Did you miss last week’s inaugural SLAS AI in Process Automation Symposium in Boston? Bummer! We hope to see you next year, but until then, here’s a quick recap of all the learning (and fun!) we had this past week.
To kick off the two-day event, our illustrious keynote speaker, Alán Aspuru-Guzik, Ph.D., (University of Toronto) led us on a humorous, dance music-infused tour of his lab’s progress towards open-source cheminformatics platforms, closed-loop automation and the quest to build new materials, the way other groups develop pharmaceuticals. Aspuru-Guzik raised a theme we heard throughout the conference: using AI / ML and robotics as a force multiplier to push ahead solutions to pressing problems like energy storage and precision medicines.
Day one featured speakers in drug discovery, data automation and (a first for SLAS!) a lightning session of short talks in diverse fields. Design-Make-Test-Analyze cycles and Amazon Web Services (AWS) utilities abounded, just about everyone explore how other organizations in the life sciences space handled their automation and deep learning challenges. Attendees learned about virtual models, grooming data on its way into repositories and how to scale up dramatically without increasing headcount. And it wasn’t all just pharma – battery capacitance degradation in cell phones, global instrument monitoring and checking machines’ work also took center stage.
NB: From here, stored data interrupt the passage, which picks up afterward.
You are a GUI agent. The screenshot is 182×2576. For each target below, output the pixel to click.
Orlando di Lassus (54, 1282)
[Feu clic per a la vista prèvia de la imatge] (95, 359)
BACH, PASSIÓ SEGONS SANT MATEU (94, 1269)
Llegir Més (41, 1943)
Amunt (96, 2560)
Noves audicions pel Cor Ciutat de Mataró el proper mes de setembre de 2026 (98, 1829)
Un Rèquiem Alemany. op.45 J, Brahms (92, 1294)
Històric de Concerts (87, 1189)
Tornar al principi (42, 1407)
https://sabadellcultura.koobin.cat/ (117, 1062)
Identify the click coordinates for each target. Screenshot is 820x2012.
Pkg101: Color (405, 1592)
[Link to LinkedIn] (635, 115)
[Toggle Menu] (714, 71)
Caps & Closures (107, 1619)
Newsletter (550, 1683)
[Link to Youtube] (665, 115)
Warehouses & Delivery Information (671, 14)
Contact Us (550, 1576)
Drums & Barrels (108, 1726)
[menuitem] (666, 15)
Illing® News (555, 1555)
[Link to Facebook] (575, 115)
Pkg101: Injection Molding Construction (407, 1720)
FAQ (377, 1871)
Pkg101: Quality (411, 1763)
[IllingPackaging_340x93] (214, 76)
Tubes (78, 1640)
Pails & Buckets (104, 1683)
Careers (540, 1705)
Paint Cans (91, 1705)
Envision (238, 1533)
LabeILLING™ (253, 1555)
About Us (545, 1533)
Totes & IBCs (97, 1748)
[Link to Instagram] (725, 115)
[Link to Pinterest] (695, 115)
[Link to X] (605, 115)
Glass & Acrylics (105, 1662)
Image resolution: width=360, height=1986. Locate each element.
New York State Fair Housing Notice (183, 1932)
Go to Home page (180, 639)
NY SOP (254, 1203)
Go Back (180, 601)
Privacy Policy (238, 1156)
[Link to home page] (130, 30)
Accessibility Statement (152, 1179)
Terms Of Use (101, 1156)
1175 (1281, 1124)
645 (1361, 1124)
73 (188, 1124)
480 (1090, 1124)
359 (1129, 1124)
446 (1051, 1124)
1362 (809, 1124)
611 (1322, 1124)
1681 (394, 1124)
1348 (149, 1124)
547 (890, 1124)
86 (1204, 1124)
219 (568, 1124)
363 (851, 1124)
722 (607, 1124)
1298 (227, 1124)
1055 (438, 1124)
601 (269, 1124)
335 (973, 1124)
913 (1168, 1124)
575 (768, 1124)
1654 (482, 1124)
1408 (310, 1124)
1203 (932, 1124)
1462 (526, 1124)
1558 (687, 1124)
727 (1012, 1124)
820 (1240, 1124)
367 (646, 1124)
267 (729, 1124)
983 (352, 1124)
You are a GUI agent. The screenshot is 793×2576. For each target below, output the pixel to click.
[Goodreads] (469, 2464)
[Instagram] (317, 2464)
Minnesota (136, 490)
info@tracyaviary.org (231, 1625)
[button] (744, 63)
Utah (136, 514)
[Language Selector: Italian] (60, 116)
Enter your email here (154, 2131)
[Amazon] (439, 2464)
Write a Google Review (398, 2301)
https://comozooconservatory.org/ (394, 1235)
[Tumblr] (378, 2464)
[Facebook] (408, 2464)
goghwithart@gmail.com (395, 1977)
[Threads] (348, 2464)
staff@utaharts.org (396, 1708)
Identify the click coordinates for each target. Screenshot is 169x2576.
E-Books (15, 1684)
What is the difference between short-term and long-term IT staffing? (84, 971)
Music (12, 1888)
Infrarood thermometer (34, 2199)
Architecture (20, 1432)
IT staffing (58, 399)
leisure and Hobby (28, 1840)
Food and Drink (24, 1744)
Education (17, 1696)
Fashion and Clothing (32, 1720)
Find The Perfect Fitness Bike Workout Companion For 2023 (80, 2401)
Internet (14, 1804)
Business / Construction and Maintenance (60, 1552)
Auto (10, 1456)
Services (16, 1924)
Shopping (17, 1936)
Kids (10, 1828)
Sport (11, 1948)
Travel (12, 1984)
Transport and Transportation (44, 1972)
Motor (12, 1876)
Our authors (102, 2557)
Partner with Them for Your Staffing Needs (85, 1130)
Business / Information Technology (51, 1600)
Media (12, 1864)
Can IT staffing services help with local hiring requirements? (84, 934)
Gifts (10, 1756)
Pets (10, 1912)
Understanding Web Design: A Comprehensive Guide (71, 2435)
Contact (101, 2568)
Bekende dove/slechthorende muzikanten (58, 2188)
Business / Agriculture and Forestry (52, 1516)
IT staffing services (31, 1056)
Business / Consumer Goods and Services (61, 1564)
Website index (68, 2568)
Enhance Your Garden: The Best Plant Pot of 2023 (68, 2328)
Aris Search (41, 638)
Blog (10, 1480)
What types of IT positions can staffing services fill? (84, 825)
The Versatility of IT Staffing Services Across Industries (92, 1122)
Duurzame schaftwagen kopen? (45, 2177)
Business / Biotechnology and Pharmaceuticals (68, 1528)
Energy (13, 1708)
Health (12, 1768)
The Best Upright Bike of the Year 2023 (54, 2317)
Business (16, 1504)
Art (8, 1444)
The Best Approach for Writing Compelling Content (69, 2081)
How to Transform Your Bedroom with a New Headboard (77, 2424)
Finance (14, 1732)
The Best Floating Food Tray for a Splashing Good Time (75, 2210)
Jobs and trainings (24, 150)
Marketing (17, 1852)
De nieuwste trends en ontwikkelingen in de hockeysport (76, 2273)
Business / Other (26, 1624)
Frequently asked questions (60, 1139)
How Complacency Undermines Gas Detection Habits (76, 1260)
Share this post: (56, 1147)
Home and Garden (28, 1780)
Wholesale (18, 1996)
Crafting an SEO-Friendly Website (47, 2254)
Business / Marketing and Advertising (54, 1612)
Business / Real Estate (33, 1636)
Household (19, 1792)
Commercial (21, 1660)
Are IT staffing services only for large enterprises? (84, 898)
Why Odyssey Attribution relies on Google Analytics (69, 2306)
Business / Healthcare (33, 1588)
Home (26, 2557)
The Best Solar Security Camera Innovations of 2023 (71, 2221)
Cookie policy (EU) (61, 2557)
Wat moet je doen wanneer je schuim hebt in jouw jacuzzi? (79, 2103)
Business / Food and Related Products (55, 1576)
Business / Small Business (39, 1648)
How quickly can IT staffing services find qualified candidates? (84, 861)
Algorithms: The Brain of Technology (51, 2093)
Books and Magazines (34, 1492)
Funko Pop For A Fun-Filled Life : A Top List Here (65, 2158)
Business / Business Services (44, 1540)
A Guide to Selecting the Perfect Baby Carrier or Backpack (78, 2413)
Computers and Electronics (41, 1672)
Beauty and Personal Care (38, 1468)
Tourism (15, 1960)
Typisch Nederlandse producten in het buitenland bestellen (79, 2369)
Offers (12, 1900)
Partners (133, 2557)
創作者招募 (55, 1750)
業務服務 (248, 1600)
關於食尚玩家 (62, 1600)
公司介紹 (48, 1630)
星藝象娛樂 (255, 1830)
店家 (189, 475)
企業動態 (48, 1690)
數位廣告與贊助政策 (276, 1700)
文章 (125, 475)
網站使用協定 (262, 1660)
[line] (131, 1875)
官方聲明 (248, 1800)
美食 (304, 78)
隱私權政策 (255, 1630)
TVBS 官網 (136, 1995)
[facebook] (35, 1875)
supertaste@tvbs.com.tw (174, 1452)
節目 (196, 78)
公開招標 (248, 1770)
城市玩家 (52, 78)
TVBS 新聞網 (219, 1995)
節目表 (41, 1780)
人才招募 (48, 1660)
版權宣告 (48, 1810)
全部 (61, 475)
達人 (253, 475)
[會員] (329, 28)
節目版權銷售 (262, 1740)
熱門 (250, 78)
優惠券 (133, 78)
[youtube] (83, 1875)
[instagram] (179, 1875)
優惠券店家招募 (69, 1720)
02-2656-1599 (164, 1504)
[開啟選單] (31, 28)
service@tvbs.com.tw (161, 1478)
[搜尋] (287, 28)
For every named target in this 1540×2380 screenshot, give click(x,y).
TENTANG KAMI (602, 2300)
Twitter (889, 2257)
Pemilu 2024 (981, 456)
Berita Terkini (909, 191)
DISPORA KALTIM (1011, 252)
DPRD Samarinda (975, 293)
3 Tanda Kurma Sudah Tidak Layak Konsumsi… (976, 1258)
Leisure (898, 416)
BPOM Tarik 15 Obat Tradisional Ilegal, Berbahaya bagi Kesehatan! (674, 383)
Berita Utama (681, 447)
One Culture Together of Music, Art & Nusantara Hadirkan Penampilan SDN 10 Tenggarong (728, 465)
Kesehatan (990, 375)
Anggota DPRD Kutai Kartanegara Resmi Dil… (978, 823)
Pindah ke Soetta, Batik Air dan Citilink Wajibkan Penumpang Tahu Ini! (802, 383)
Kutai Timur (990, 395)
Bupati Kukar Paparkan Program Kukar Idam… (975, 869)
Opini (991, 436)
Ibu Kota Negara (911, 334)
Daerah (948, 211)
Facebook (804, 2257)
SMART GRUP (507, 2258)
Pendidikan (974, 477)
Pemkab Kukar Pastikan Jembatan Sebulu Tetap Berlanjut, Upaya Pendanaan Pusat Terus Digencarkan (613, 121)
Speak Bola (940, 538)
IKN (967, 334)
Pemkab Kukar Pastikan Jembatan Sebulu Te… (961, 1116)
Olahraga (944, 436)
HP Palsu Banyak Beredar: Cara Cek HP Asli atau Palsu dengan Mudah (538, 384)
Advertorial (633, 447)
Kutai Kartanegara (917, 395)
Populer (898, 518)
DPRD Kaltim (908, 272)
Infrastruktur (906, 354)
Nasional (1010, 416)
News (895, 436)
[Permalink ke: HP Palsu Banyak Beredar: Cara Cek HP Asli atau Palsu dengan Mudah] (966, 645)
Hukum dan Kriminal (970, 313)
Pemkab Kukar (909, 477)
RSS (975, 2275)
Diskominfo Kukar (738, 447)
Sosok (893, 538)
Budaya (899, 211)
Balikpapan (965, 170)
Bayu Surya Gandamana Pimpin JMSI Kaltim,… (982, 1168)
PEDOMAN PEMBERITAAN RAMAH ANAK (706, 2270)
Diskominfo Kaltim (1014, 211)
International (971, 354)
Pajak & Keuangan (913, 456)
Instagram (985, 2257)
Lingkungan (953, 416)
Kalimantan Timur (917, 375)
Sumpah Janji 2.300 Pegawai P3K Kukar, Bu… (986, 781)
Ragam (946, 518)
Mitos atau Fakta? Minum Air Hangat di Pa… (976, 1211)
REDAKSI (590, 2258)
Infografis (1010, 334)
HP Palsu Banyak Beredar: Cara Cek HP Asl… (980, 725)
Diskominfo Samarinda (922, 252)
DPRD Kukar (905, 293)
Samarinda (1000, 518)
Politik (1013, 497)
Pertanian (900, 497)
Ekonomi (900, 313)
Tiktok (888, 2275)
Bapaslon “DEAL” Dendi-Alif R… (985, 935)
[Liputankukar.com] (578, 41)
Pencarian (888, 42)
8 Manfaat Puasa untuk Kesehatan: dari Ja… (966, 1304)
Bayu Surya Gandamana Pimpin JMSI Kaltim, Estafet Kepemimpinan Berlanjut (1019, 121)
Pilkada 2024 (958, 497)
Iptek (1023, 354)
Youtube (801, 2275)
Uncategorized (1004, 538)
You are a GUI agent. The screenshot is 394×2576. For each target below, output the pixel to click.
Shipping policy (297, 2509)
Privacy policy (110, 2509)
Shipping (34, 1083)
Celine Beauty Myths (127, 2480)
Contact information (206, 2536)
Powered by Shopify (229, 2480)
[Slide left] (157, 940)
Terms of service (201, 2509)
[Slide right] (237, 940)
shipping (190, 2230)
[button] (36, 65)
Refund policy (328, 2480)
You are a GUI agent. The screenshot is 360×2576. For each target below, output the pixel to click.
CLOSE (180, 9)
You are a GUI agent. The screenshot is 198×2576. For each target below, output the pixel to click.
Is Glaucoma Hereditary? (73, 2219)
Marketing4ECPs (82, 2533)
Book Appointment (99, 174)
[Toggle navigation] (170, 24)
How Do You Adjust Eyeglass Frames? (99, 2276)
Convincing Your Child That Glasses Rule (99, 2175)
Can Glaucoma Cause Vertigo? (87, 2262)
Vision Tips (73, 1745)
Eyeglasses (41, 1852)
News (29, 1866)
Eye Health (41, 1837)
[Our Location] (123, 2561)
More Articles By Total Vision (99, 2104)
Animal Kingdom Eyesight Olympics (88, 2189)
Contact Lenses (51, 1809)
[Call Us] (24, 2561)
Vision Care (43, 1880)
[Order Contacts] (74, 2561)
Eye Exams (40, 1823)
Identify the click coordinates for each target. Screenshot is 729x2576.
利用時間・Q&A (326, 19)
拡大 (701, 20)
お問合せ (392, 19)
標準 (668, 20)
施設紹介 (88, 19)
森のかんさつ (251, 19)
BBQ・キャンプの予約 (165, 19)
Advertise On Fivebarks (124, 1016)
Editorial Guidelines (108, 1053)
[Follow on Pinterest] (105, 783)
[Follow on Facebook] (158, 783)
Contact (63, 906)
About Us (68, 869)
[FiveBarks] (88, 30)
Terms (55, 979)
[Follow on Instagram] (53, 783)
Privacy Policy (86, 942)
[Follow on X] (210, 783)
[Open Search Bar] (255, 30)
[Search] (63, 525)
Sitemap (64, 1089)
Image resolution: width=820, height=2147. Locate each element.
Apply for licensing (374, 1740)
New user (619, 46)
At night, after the servers were shut down and the robots stopped, these AI trailblazers were treated to sliders, lobster rolls and cheese plates while a variety of competitive board games and classic Xbox hits were offered during the onsite reception.
Day two’s discussions shifted to specific impacts in image analysis and screening, followed by chemistry workflows in the afternoon. Counting stem cells was compared to playing the classic “How many jellybeans?” game played in school fundraisers everywhere. Phenotypic screening based on image recognition and feature separation led to amazing AI-powered revelations in drug mechanisms of action, especially at smaller firms. Likewise, the promise of the keynote speaker’s fully closed-loop processes was realized in our chemistry session, where groups from big pharma to plucky academics optimized reactions and assays alike without human intervention.
Finally, we’d be remiss if we didn’t note our own feedback loops – SLAS got good, actionable topics and interests at our lunchtime roundtables to make next year even better, and we’re still listening to attendees and speakers through our post-event evaluation. We look forward to seeing you back in Beantown September 2-3, 2020.